(Items from a data source)
---+---
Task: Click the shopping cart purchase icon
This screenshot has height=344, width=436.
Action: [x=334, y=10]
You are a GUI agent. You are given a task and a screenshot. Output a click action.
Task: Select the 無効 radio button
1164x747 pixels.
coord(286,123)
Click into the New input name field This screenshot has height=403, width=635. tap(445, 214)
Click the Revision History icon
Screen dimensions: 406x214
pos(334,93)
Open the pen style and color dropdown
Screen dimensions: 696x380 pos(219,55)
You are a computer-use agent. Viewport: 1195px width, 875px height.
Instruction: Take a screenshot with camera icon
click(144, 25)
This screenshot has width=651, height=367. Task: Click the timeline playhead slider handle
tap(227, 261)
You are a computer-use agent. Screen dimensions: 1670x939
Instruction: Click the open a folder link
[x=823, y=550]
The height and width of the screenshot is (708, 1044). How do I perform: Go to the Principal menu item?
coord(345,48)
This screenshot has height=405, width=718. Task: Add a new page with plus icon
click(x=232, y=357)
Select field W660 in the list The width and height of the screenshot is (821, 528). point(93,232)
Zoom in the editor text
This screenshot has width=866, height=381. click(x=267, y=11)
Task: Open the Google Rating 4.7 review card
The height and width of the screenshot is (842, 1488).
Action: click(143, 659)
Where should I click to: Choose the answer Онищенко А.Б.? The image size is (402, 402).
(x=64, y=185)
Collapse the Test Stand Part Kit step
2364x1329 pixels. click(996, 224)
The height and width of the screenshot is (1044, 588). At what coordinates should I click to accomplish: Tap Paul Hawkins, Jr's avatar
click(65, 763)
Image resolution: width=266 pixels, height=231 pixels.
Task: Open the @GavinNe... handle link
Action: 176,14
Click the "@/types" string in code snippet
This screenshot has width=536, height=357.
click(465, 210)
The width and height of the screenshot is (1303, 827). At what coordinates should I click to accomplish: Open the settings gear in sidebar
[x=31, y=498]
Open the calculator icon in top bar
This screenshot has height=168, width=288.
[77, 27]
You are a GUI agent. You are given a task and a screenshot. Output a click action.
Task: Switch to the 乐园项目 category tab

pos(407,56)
---+---
## [Brief]
Rewrite all of the material above, substituting "interface agent" for "GUI agent" and leaving everything else unchanged.

## [Task result]
Task: Click the shopping cart purchase icon
This screenshot has height=344, width=436.
Action: [x=334, y=10]
You are a interface agent. You are given a task and a screenshot. Output a click action.
Task: Select the 無効 radio button
1164x747 pixels.
coord(286,123)
Click into the New input name field This screenshot has height=403, width=635. tap(445, 214)
Click the Revision History icon
Screen dimensions: 406x214
pos(334,93)
Open the pen style and color dropdown
Screen dimensions: 696x380 pos(219,55)
You are a computer-use agent. Viewport: 1195px width, 875px height.
Instruction: Take a screenshot with camera icon
click(144, 25)
This screenshot has width=651, height=367. Task: Click the timeline playhead slider handle
tap(227, 261)
You are a computer-use agent. Screen dimensions: 1670x939
Instruction: Click the open a folder link
[x=823, y=550]
The height and width of the screenshot is (708, 1044). How do I perform: Go to the Principal menu item?
coord(345,48)
This screenshot has height=405, width=718. Task: Add a new page with plus icon
click(x=232, y=357)
Select field W660 in the list The width and height of the screenshot is (821, 528). point(93,232)
Zoom in the editor text
This screenshot has width=866, height=381. click(x=267, y=11)
Task: Open the Google Rating 4.7 review card
The height and width of the screenshot is (842, 1488).
Action: click(143, 659)
Where should I click to: Choose the answer Онищенко А.Б.? The image size is (402, 402).
(x=64, y=185)
Collapse the Test Stand Part Kit step
2364x1329 pixels. click(996, 224)
The height and width of the screenshot is (1044, 588). At what coordinates should I click to accomplish: Tap Paul Hawkins, Jr's avatar
click(65, 763)
Image resolution: width=266 pixels, height=231 pixels.
Task: Open the @GavinNe... handle link
Action: 176,14
Click the "@/types" string in code snippet
This screenshot has width=536, height=357.
click(465, 210)
The width and height of the screenshot is (1303, 827). At what coordinates should I click to accomplish: Open the settings gear in sidebar
[x=31, y=498]
Open the calculator icon in top bar
This screenshot has height=168, width=288.
[77, 27]
You are a interface agent. You are given a task and a screenshot. Output a click action.
Task: Switch to the 乐园项目 category tab

pos(407,56)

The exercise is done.